Ce contenu est réservé aux abonnés
LES PRIORITÉS : BONNE GOUVERNANCE ET SÉCURITÉ
Le premier mandat du Président Abinader s’est concentré, en termes de politique intérieure, sur les priorités régaliennes. Il a fait de l’amélioration de la gouvernance, via la transparence des institutions publiques et la lutte contre la corruption, l’un de ses chevaux de bataille. Des enquêtes ont été menées concernant des faits de corruption présumée impliquant d’anciens responsables gouvernementaux. Parallèlement, des mesures ont été prises pour renforcer l’indépendance du pouvoir judiciaire. Cela a abouti à l’arrestation et la mise en examen de plus d’une dizaine d’ex-ministres. Ces résultats ont été accueillis très favorablement par l’opinion publique, exaspérée par la corruption endémique qui sévissait dans le pays. Le Président veut désormais aller encore plus loin, notamment en garantissant l’indépendance de l’organisme de gestion électorale par le biais d’une réforme constitutionnelle. Mais il l’assure, la règle de seulement deux mandats consécutifs autorisés pour un chef d’État ne sera pas modifiée : « Je ne serai plus candidat, c’est ma parole, c’est mon engagement et cela fera partie de mon héritage laissé à la République dominicaine. »
Son autre préoccupation majeure a été — et est toujours — la sécurité de ses concitoyens. Au cœur de cette thématique, la situation de crise institutionnelle en Haïti, responsable d’un afflux de migrants de l’autre côté de la frontière, représente un enjeu crucial.

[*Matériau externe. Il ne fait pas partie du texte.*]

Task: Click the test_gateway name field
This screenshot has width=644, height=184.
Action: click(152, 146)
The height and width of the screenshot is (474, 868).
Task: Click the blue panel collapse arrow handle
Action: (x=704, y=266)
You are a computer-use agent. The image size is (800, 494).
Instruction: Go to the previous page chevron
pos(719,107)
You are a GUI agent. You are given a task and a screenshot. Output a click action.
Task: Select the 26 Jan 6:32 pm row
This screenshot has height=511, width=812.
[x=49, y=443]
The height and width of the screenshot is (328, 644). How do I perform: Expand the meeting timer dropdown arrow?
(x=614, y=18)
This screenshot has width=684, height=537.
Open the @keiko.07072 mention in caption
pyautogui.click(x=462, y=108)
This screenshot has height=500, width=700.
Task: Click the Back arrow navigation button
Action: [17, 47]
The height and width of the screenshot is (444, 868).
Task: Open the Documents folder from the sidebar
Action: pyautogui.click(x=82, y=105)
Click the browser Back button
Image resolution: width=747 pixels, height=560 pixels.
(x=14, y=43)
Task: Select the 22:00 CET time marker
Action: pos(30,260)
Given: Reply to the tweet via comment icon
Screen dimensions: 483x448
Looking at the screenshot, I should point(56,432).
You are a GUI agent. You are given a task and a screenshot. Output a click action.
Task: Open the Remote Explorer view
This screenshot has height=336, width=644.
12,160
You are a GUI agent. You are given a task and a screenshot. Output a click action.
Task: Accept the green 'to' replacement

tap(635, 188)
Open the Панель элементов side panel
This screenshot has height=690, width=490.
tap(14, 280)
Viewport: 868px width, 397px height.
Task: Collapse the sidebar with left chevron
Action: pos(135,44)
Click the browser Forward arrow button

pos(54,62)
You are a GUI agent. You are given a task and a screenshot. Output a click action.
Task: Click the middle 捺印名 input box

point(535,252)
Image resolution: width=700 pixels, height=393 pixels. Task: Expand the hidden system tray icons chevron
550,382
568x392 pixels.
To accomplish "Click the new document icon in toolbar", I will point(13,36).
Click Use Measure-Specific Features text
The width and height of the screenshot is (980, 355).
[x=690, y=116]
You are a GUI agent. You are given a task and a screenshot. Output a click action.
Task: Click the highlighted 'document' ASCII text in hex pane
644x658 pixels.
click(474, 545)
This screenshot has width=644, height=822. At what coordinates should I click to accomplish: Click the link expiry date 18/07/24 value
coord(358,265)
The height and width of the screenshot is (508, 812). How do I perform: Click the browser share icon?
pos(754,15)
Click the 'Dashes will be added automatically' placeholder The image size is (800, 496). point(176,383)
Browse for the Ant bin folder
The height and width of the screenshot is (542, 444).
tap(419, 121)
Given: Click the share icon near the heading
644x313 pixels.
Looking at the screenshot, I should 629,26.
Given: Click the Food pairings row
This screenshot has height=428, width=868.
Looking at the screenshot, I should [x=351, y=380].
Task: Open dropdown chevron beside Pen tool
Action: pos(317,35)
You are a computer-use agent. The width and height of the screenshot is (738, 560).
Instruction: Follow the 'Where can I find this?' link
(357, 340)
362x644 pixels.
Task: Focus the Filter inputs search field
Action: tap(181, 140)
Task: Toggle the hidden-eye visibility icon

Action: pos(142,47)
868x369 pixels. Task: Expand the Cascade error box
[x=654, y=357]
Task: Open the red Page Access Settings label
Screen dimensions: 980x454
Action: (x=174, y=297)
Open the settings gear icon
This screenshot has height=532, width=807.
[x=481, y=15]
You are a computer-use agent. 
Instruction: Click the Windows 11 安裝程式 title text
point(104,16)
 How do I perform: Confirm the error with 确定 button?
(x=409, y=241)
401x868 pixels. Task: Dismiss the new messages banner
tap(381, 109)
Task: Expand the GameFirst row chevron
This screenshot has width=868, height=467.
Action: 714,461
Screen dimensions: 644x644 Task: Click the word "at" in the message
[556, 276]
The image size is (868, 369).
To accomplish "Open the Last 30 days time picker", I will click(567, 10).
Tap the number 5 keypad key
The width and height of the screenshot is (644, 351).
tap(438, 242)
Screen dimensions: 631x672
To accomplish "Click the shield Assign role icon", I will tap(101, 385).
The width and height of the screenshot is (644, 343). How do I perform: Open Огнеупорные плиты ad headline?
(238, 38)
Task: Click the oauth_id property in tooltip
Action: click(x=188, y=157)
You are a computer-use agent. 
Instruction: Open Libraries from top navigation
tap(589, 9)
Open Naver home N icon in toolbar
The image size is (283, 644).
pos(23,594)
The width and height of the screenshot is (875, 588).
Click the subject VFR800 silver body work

La politique du Président, qui a pris à bras-le-corps le problème que représente l’immigration clandestine, est sans ambivalence : dans le but de limiter drastiquement ce phénomène, il a initié la construction d’un mur de béton, courant sur 164 km — soit près de la moitié des 380 km de frontière — entre Haïti et la République dominicaine ; il a également fait expulser plusieurs dizaines de milliers d’immigrés haïtien. Cette politique de fermeté est massivement approuvée par les Dominicains.
LA QUESTION HAÏTIENNE
Mais la question sensible de l’immigration haïtienne ne saurait se résoudre sans prendre le problème à la racine. En proie à la violence des gangs depuis l’assassinat par un commando du Président Jovenel Moïse en juillet 2021, la partie occidentale de l’île s’enfonce dans une instabilité que les autorités étatiques échouent à juguler. En amont de cette détérioration de la situation, Luis Abinader avait été le seul, avec son parti le PRM, à se saisir de la question des relations haitiano-dominicaines et à élaborer, en s’appuyant sur des experts en géopolitique, des pistes sur les actions à mener.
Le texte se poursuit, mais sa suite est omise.